----- Data rows -----

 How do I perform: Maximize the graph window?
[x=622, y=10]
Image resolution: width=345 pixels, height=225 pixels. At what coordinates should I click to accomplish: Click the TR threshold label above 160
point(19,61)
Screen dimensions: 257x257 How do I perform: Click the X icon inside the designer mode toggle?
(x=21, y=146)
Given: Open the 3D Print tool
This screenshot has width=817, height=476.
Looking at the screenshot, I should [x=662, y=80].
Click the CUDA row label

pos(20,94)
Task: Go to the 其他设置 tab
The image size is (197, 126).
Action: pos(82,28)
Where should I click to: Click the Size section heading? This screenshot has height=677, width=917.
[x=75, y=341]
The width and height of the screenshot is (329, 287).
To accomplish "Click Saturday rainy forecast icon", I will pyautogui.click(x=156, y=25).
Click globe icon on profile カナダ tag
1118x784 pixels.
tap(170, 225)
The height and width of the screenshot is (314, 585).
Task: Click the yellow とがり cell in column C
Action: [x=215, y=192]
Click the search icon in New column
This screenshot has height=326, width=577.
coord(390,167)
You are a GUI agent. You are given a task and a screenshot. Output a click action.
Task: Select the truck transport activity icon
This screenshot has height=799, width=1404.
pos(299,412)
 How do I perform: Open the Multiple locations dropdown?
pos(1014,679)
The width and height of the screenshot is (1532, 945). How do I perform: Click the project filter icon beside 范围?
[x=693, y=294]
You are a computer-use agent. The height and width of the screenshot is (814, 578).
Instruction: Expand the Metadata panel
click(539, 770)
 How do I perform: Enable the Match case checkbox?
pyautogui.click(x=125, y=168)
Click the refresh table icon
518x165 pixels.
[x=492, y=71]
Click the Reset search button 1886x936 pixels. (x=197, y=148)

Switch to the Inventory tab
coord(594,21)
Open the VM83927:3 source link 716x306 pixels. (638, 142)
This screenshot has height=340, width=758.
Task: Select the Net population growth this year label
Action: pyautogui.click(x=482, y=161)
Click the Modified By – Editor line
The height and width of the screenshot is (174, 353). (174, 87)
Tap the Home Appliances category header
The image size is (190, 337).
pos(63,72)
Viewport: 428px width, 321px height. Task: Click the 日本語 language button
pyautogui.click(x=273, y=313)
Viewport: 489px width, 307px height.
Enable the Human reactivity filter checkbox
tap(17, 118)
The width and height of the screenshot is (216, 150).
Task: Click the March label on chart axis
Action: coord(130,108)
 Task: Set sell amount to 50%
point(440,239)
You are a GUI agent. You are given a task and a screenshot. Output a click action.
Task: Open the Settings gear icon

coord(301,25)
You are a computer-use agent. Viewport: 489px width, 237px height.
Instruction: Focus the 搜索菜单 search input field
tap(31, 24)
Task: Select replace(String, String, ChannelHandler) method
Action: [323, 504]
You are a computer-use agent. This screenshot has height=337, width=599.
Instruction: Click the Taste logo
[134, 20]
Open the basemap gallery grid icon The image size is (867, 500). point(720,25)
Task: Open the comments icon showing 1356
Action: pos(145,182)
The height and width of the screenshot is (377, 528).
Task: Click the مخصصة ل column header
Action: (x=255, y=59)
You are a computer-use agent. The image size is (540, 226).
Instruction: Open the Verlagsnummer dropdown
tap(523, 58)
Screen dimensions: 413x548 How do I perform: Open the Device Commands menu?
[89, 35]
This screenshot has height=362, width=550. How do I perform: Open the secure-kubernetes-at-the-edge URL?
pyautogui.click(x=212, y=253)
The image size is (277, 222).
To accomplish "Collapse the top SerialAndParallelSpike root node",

-----

* The problem
Rewrite the rows from the line with "Screen dimensions: 413x548" through the end of the rows, requests included. Multiply every coordinate in the answers by 2.1 and round to whole numbers, rounding halves up.

* Problem solution
Screen dimensions: 413x548 How do I perform: Open the Device Commands menu?
[187, 74]
This screenshot has height=362, width=550. How do I perform: Open the secure-kubernetes-at-the-edge URL?
pyautogui.click(x=445, y=531)
The image size is (277, 222).
To accomplish "Collapse the top SerialAndParallelSpike root node",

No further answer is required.